CIRS binders are not killing anything–but rather they are simply removing existing toxins from the body. Why exactly this causes the intensification reaction is a matter of debate among CIRS specialists, but it seems to be rooted in the fact that toxins are being moved through the body, causing an inflammatory response.
Beginning Binder Therapy
It’s critical to start binders very slowly until you know how you will react. Many doctors also recommend beginning an anti-inflammatory protocol before starting binders.
Usually this includes a “high dose” fish oil supplement or SPMs (e.g. SPM Active by Metagenics; basically these are a more “powerful” version of fish oil that contain a higher concentration of the metabolites within fish oil that have the anti-inflammatory effect).
Some patients find that curcumin, boswellia, and glutathione supplements, like S-Acetyl Glutathione, help reduce their inflammation and reactivity, and improve their tolerance to the binders and detoxification.
Dosage Tips for Starting With Binders
Since CSM is a powder, it’s relatively easy to taper up at a very low dose. Likewise with Okra-based products like Mycobind. Welchol tablets can be broken in half, but sometimes this is still too much for patients to tolerate at first.
In this case, you can make “Welchol water” where you dissolve one Welchol tablet into 6 ounces of water.
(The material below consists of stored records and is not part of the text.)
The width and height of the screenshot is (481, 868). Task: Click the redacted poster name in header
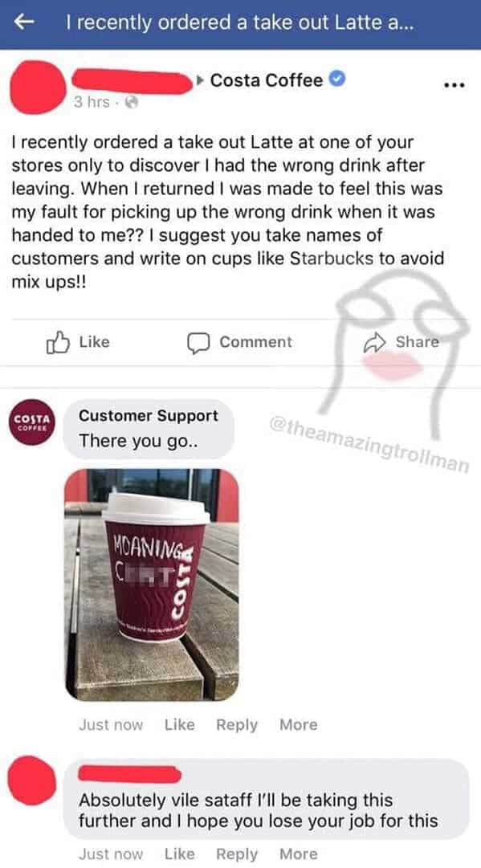click(x=132, y=83)
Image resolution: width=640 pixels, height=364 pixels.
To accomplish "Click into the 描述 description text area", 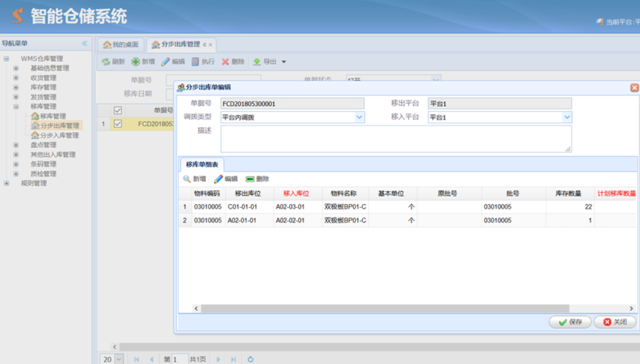I will [x=396, y=139].
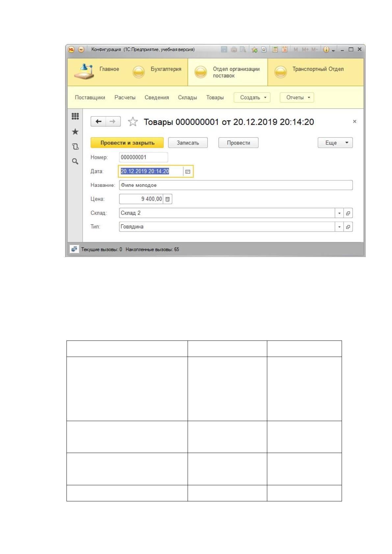Viewport: 392px width, 554px height.
Task: Open the History icon in sidebar
Action: tap(75, 147)
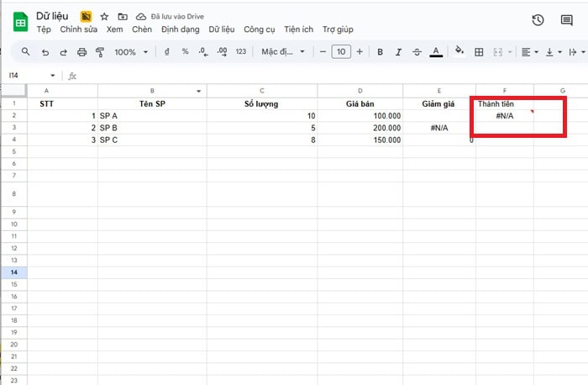This screenshot has width=588, height=385.
Task: Click the undo arrow in the toolbar
Action: pos(45,52)
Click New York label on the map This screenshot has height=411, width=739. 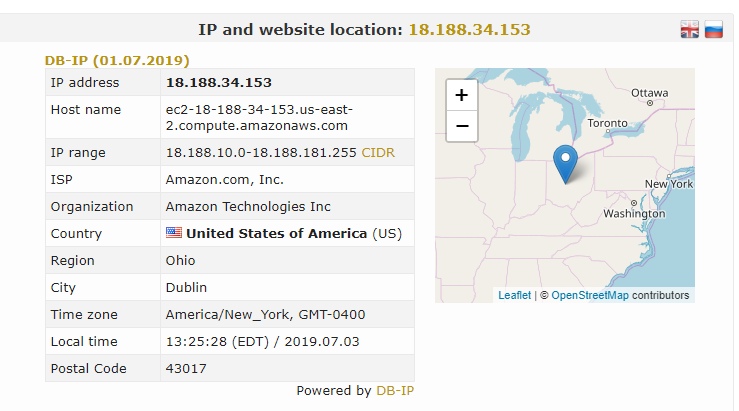pyautogui.click(x=668, y=184)
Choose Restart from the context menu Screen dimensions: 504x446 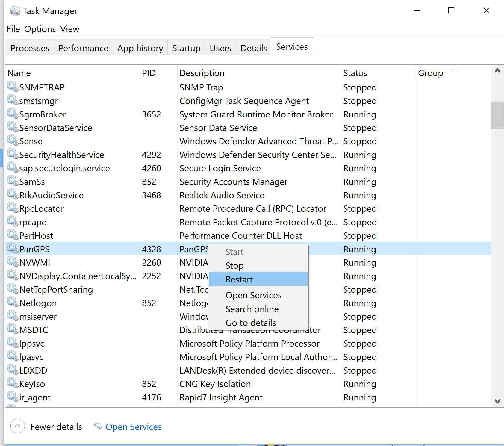pyautogui.click(x=239, y=279)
Using this method you can, for example, start with just drinking 1 ounce, giving you ⅙ the strength of one tablet, and then slowly increase over time from there. Make sure to refrigerate the mixture.
Optimal Binder Dosage and Scheduling
The starting dosage for CSM and Welchol varies by patient, but the typical “full dose” of CSM is one scoop of powder four times daily with water. For Welchol it’s either 2 tablets three times per day, or 3 tablets twice per day.
Typically the binder is taken 15-30 minutes before meals, as the fat from the meal helps trigger the gallbladder to release bile (which the body uses to digest fats) and this allows the binder to be in place in the small intestine for when the bile is released.
The binder is also typically taken one hour before or after supplements or meds, as it can impact absorption of these. Doctors will often monitor the patient’s vitamins A, D, E, K as well as their lipids, as CSM, Welchol, and Okra can bind to these.
Duration of Binder Therapy in CIRS Treatment
Patients often wonder how longer they will need to be on binders for. This seems to be highly dependent on a number of factors, including the level of toxins in the patient’s environment, how well the patient’s detox pathways are functioning, the amount of toxins in the patient’s body, and how sensitive the patient is to detoxification (i.e. how much binders they can take without having an intensification reaction).
Monitoring Progress and Adjusting Binder Use
Most patients report having to take binders for 2 to 6 months before being able to move to the next step of the Shoemaker Protocol (which is usually VIP treatment), however some patients who are very resilient and can take full-dose CSM may reach this point in one month; others, particularly sensitive patients, may need a year or more.
It should be noted, however, that patients typically seem to steadily feel better as they continue the binder as long as their environment remains clean and they are not reexposed.
Progress with the binders is usually gauged using the VCS (Visual Contrast Sensitivity) Test, the patient’s lab markers, and the patient’s self-reported symptoms.
Continuing Binder Therapy as a Preventative Measure
A low dose of the binder is sometimes taken beyond CIRS treatment as a safeguard against any incidental environmental exposures. Some patients will take a low dose every day, while others will just take the binder for a short period of time following the incidental exposure.